**PROBLEM DESCRIPTION:**
Every single record needs to be restated word for word.

Stored data
#####

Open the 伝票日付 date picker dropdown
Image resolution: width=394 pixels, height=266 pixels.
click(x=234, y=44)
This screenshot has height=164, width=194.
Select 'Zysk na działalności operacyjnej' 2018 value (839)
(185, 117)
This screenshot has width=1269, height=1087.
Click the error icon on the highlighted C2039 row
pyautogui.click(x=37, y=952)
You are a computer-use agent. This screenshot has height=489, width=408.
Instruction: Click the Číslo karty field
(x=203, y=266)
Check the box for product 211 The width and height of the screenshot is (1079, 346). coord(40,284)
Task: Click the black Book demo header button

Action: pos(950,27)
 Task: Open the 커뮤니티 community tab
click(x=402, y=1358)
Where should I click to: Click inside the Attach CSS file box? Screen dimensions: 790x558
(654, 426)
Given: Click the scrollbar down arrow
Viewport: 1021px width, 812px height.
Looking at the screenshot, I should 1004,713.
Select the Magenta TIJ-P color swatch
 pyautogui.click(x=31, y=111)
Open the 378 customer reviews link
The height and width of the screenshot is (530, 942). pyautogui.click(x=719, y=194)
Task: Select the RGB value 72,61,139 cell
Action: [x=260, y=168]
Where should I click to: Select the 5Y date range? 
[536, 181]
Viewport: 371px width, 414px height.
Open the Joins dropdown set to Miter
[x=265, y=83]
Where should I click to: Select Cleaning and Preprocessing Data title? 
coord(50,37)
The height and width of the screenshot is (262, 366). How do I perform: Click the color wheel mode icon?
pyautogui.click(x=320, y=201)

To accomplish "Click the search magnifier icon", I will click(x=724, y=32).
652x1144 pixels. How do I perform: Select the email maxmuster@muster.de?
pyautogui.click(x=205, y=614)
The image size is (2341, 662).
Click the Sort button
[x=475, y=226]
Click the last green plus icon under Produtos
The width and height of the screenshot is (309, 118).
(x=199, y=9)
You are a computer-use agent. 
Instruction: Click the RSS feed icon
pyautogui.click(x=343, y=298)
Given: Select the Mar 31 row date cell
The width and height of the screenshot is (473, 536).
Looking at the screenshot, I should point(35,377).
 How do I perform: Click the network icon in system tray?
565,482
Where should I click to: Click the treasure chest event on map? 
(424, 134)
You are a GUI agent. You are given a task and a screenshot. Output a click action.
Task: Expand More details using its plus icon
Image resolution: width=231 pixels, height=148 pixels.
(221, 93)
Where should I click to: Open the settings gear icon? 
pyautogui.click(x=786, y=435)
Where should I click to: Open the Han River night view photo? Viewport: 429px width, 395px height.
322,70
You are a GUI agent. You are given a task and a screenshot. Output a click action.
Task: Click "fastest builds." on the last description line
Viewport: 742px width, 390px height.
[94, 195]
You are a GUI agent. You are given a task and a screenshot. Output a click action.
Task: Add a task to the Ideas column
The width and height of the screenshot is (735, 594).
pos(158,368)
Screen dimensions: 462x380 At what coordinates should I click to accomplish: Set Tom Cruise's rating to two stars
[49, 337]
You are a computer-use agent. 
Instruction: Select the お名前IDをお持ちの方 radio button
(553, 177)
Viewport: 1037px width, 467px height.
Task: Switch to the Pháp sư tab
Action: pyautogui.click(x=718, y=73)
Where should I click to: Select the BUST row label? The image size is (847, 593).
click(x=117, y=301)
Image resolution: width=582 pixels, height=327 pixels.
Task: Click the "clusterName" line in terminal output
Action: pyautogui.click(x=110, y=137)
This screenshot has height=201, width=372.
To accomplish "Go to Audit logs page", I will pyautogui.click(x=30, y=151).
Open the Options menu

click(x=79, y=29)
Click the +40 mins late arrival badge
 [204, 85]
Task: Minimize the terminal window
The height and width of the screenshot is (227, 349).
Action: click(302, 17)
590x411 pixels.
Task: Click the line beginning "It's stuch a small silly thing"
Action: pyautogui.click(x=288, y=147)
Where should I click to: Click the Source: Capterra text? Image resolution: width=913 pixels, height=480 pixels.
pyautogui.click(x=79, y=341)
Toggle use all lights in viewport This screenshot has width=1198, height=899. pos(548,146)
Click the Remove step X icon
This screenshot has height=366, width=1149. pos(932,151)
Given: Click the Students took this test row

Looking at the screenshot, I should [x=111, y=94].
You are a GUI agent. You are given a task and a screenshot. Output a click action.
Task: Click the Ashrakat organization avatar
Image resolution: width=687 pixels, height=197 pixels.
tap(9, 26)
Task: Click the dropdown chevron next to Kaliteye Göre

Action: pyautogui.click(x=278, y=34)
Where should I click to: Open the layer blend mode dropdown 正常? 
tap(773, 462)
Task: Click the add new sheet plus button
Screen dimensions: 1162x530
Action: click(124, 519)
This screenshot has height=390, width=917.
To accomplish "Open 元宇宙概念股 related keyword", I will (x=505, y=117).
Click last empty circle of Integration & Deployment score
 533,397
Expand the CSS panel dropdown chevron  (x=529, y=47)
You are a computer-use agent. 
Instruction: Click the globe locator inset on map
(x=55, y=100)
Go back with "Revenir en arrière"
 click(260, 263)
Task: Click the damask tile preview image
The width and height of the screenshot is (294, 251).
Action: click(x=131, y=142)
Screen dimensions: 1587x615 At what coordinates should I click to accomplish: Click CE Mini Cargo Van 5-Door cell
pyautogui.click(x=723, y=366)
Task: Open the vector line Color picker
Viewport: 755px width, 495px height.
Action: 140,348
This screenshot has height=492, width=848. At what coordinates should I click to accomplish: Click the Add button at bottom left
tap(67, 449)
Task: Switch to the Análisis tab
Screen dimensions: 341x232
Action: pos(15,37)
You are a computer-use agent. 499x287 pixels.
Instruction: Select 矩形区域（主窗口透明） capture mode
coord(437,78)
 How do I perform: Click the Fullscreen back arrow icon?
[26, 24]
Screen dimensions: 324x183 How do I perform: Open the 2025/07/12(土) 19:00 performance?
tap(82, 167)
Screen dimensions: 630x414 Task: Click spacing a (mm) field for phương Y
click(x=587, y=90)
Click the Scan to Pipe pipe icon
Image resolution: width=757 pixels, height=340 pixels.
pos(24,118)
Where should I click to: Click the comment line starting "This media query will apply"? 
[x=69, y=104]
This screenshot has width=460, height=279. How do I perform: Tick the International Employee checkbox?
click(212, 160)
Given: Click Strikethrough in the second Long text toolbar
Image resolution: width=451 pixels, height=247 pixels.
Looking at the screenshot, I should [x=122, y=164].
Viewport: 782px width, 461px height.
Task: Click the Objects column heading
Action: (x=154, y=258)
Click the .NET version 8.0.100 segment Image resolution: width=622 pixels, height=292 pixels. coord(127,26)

#####

**SOLUTION FOR THIS TASK:**
Open the 伝票日付 date picker dropdown
Image resolution: width=394 pixels, height=266 pixels.
click(x=234, y=44)
This screenshot has height=164, width=194.
Select 'Zysk na działalności operacyjnej' 2018 value (839)
(185, 117)
This screenshot has width=1269, height=1087.
Click the error icon on the highlighted C2039 row
pyautogui.click(x=37, y=952)
You are a computer-use agent. This screenshot has height=489, width=408.
Instruction: Click the Číslo karty field
(x=203, y=266)
Check the box for product 211 The width and height of the screenshot is (1079, 346). coord(40,284)
Task: Click the black Book demo header button

Action: pos(950,27)
 Task: Open the 커뮤니티 community tab
click(x=402, y=1358)
Where should I click to: Click inside the Attach CSS file box? Screen dimensions: 790x558
(654, 426)
Given: Click the scrollbar down arrow
Viewport: 1021px width, 812px height.
Looking at the screenshot, I should 1004,713.
Select the Magenta TIJ-P color swatch
 pyautogui.click(x=31, y=111)
Open the 378 customer reviews link
The height and width of the screenshot is (530, 942). pyautogui.click(x=719, y=194)
Task: Select the RGB value 72,61,139 cell
Action: [x=260, y=168]
Where should I click to: Select the 5Y date range? 
[536, 181]
Viewport: 371px width, 414px height.
Open the Joins dropdown set to Miter
[x=265, y=83]
Where should I click to: Select Cleaning and Preprocessing Data title? 
coord(50,37)
The height and width of the screenshot is (262, 366). How do I perform: Click the color wheel mode icon?
pyautogui.click(x=320, y=201)

To accomplish "Click the search magnifier icon", I will click(x=724, y=32).
652x1144 pixels. How do I perform: Select the email maxmuster@muster.de?
pyautogui.click(x=205, y=614)
The image size is (2341, 662).
Click the Sort button
[x=475, y=226]
Click the last green plus icon under Produtos
The width and height of the screenshot is (309, 118).
(x=199, y=9)
You are a computer-use agent. 
Instruction: Click the RSS feed icon
pyautogui.click(x=343, y=298)
Given: Select the Mar 31 row date cell
The width and height of the screenshot is (473, 536).
Looking at the screenshot, I should point(35,377).
 How do I perform: Click the network icon in system tray?
565,482
Where should I click to: Click the treasure chest event on map? 
(424, 134)
You are a GUI agent. You are given a task and a screenshot. Output a click action.
Task: Expand More details using its plus icon
Image resolution: width=231 pixels, height=148 pixels.
(221, 93)
Where should I click to: Open the settings gear icon? 
pyautogui.click(x=786, y=435)
Where should I click to: Open the Han River night view photo? Viewport: 429px width, 395px height.
322,70
You are a GUI agent. You are given a task and a screenshot. Output a click action.
Task: Click "fastest builds." on the last description line
Viewport: 742px width, 390px height.
[94, 195]
You are a GUI agent. You are given a task and a screenshot. Output a click action.
Task: Add a task to the Ideas column
The width and height of the screenshot is (735, 594).
pos(158,368)
Screen dimensions: 462x380 At what coordinates should I click to accomplish: Set Tom Cruise's rating to two stars
[49, 337]
You are a computer-use agent. 
Instruction: Select the お名前IDをお持ちの方 radio button
(553, 177)
Viewport: 1037px width, 467px height.
Task: Switch to the Pháp sư tab
Action: pyautogui.click(x=718, y=73)
Where should I click to: Select the BUST row label? The image size is (847, 593).
click(x=117, y=301)
Image resolution: width=582 pixels, height=327 pixels.
Task: Click the "clusterName" line in terminal output
Action: pyautogui.click(x=110, y=137)
This screenshot has height=201, width=372.
To accomplish "Go to Audit logs page", I will pyautogui.click(x=30, y=151).
Open the Options menu

click(x=79, y=29)
Click the +40 mins late arrival badge
 [204, 85]
Task: Minimize the terminal window
The height and width of the screenshot is (227, 349).
Action: click(302, 17)
590x411 pixels.
Task: Click the line beginning "It's stuch a small silly thing"
Action: pyautogui.click(x=288, y=147)
Where should I click to: Click the Source: Capterra text? Image resolution: width=913 pixels, height=480 pixels.
pyautogui.click(x=79, y=341)
Toggle use all lights in viewport This screenshot has width=1198, height=899. pos(548,146)
Click the Remove step X icon
This screenshot has height=366, width=1149. pos(932,151)
Given: Click the Students took this test row

Looking at the screenshot, I should [x=111, y=94].
You are a GUI agent. You are given a task and a screenshot. Output a click action.
Task: Click the Ashrakat organization avatar
Image resolution: width=687 pixels, height=197 pixels.
tap(9, 26)
Task: Click the dropdown chevron next to Kaliteye Göre

Action: pyautogui.click(x=278, y=34)
Where should I click to: Open the layer blend mode dropdown 正常? 
tap(773, 462)
Task: Click the add new sheet plus button
Screen dimensions: 1162x530
Action: click(124, 519)
This screenshot has height=390, width=917.
To accomplish "Open 元宇宙概念股 related keyword", I will (x=505, y=117).
Click last empty circle of Integration & Deployment score
 533,397
Expand the CSS panel dropdown chevron  (x=529, y=47)
You are a computer-use agent. 
Instruction: Click the globe locator inset on map
(x=55, y=100)
Go back with "Revenir en arrière"
 click(260, 263)
Task: Click the damask tile preview image
The width and height of the screenshot is (294, 251).
Action: click(x=131, y=142)
Screen dimensions: 1587x615 At what coordinates should I click to accomplish: Click CE Mini Cargo Van 5-Door cell
pyautogui.click(x=723, y=366)
Task: Open the vector line Color picker
Viewport: 755px width, 495px height.
Action: 140,348
This screenshot has height=492, width=848. At what coordinates should I click to accomplish: Click the Add button at bottom left
tap(67, 449)
Task: Switch to the Análisis tab
Screen dimensions: 341x232
Action: pos(15,37)
You are a computer-use agent. 499x287 pixels.
Instruction: Select 矩形区域（主窗口透明） capture mode
coord(437,78)
 How do I perform: Click the Fullscreen back arrow icon?
[26, 24]
Screen dimensions: 324x183 How do I perform: Open the 2025/07/12(土) 19:00 performance?
tap(82, 167)
Screen dimensions: 630x414 Task: Click spacing a (mm) field for phương Y
click(x=587, y=90)
Click the Scan to Pipe pipe icon
Image resolution: width=757 pixels, height=340 pixels.
pos(24,118)
Where should I click to: Click the comment line starting "This media query will apply"? 
[x=69, y=104]
This screenshot has width=460, height=279. How do I perform: Tick the International Employee checkbox?
click(212, 160)
Given: Click Strikethrough in the second Long text toolbar
Image resolution: width=451 pixels, height=247 pixels.
Looking at the screenshot, I should [x=122, y=164].
Viewport: 782px width, 461px height.
Task: Click the Objects column heading
Action: (x=154, y=258)
Click the .NET version 8.0.100 segment Image resolution: width=622 pixels, height=292 pixels. coord(127,26)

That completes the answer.